▶ PROBLEM:
Copy exactly, and only, the lines from the line containing "The image size is (458, 248)." through the last line of the records below, both included.

Items listed in a dataset:

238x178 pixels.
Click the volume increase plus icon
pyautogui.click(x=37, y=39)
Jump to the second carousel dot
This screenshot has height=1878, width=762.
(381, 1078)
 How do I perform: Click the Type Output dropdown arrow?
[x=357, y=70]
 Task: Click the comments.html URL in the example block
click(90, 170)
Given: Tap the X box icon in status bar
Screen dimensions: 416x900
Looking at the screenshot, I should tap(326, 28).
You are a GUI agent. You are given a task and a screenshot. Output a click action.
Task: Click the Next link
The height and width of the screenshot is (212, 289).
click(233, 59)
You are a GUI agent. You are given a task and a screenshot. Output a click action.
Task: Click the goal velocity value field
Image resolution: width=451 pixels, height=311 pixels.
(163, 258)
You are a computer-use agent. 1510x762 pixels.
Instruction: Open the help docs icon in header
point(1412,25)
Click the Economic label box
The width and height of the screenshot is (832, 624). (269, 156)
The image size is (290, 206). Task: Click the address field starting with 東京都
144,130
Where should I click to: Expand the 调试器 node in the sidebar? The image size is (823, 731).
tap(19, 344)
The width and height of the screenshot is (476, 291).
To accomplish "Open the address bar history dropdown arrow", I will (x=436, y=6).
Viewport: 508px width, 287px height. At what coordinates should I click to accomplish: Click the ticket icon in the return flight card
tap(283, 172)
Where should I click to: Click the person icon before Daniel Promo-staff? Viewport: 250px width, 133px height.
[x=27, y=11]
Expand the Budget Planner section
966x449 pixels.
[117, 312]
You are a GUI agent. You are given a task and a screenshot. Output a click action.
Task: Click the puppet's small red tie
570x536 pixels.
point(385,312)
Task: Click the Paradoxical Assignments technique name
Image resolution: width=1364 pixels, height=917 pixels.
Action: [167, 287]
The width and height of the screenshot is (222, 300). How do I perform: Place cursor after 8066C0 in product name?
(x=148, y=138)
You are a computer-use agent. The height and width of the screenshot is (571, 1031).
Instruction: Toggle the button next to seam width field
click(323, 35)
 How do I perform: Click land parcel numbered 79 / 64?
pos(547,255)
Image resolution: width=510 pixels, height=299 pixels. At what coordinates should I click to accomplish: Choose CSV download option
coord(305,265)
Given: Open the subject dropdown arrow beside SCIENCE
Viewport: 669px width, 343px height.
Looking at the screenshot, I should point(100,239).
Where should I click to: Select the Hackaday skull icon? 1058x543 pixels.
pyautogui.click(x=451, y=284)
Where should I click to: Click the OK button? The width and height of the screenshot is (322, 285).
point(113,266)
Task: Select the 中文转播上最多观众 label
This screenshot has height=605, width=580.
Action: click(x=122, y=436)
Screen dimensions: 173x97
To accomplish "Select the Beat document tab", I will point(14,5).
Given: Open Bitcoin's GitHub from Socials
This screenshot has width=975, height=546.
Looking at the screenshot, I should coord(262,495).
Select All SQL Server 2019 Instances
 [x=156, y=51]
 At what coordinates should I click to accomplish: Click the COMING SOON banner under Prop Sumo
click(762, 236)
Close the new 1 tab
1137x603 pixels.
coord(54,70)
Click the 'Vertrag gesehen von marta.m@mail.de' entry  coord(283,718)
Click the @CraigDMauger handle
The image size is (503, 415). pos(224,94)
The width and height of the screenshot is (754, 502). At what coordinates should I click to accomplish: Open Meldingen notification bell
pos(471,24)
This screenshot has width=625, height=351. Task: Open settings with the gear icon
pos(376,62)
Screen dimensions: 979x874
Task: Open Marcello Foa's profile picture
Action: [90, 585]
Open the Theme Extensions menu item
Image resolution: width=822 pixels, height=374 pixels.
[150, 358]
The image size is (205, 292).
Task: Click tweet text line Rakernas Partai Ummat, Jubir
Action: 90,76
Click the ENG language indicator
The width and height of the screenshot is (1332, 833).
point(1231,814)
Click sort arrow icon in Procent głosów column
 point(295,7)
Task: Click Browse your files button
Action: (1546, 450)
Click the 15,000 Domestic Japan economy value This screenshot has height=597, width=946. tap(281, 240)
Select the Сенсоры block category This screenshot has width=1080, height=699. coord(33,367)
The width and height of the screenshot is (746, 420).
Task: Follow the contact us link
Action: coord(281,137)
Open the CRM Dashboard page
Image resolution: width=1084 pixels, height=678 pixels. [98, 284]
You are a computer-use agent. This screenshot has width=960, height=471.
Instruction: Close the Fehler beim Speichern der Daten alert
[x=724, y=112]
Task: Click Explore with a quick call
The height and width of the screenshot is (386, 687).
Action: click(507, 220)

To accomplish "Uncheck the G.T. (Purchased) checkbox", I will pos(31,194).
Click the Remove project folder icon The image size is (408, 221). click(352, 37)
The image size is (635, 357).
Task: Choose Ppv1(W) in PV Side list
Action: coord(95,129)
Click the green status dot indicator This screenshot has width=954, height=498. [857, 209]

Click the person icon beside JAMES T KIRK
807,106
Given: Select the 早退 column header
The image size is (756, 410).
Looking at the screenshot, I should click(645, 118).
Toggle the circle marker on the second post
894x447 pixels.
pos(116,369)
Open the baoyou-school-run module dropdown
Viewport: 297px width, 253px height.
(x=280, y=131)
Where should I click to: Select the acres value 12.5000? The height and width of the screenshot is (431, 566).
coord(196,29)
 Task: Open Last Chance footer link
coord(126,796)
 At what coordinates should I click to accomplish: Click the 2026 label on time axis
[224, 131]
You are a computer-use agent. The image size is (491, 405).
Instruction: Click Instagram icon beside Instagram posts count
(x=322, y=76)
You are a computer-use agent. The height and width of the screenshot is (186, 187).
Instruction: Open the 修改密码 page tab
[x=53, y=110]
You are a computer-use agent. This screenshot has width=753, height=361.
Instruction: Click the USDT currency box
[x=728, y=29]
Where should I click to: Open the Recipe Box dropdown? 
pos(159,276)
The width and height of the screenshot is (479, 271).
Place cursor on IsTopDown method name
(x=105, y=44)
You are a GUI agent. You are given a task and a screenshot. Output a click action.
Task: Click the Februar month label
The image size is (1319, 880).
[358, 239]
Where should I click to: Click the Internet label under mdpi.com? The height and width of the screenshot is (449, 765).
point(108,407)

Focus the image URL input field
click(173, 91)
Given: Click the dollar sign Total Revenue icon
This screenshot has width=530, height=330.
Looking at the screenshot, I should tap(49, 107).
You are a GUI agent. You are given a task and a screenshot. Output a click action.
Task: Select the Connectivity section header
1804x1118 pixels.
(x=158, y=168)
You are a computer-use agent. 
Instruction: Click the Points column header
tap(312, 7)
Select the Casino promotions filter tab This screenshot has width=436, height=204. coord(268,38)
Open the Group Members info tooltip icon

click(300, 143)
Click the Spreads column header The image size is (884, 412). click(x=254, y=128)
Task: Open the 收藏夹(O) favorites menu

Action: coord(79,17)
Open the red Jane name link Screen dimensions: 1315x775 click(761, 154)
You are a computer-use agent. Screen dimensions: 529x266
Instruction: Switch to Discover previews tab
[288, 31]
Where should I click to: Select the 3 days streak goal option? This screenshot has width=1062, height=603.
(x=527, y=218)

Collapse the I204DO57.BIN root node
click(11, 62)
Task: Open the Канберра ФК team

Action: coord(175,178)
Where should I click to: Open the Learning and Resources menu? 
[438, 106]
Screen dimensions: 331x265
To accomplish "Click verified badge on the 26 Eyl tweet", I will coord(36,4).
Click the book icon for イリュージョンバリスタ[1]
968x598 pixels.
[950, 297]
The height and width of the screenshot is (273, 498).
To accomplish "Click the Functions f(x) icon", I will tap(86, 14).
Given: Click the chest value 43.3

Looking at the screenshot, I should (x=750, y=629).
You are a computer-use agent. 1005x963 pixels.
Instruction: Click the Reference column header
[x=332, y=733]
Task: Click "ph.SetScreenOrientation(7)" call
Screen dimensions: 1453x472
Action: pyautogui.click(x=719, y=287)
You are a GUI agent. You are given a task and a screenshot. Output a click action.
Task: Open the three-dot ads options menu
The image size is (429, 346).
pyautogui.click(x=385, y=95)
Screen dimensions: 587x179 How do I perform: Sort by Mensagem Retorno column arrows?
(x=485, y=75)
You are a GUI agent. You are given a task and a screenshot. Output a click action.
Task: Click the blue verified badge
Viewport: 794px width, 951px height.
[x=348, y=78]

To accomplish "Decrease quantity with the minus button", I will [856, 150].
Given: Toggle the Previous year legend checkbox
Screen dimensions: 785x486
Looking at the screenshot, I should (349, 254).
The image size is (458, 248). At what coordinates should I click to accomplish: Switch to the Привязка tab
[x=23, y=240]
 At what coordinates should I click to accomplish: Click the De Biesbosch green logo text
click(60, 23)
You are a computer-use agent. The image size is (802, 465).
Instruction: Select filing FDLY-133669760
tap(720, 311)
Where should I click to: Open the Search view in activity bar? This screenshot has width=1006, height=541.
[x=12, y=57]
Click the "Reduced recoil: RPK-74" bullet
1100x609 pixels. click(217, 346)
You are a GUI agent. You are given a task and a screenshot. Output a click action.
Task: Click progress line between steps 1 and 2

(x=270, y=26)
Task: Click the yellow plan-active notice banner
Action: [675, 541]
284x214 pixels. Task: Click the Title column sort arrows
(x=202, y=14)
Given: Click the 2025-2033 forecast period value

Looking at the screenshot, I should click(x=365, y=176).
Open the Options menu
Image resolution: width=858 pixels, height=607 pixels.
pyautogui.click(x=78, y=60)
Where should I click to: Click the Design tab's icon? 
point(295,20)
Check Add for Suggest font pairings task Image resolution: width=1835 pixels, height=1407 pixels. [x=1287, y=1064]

▶ EXPECTED ANSWER:
The image size is (458, 248). At what coordinates should I click to accomplish: Switch to the Привязка tab
[x=23, y=240]
 At what coordinates should I click to accomplish: Click the De Biesbosch green logo text
click(60, 23)
You are a computer-use agent. The image size is (802, 465).
Instruction: Select filing FDLY-133669760
tap(720, 311)
Where should I click to: Open the Search view in activity bar? This screenshot has width=1006, height=541.
[x=12, y=57]
Click the "Reduced recoil: RPK-74" bullet
1100x609 pixels. click(217, 346)
You are a GUI agent. You are given a task and a screenshot. Output a click action.
Task: Click progress line between steps 1 and 2

(x=270, y=26)
Task: Click the yellow plan-active notice banner
Action: [675, 541]
284x214 pixels. Task: Click the Title column sort arrows
(x=202, y=14)
Given: Click the 2025-2033 forecast period value

Looking at the screenshot, I should click(x=365, y=176).
Open the Options menu
Image resolution: width=858 pixels, height=607 pixels.
pyautogui.click(x=78, y=60)
Where should I click to: Click the Design tab's icon? 
point(295,20)
Check Add for Suggest font pairings task Image resolution: width=1835 pixels, height=1407 pixels. [x=1287, y=1064]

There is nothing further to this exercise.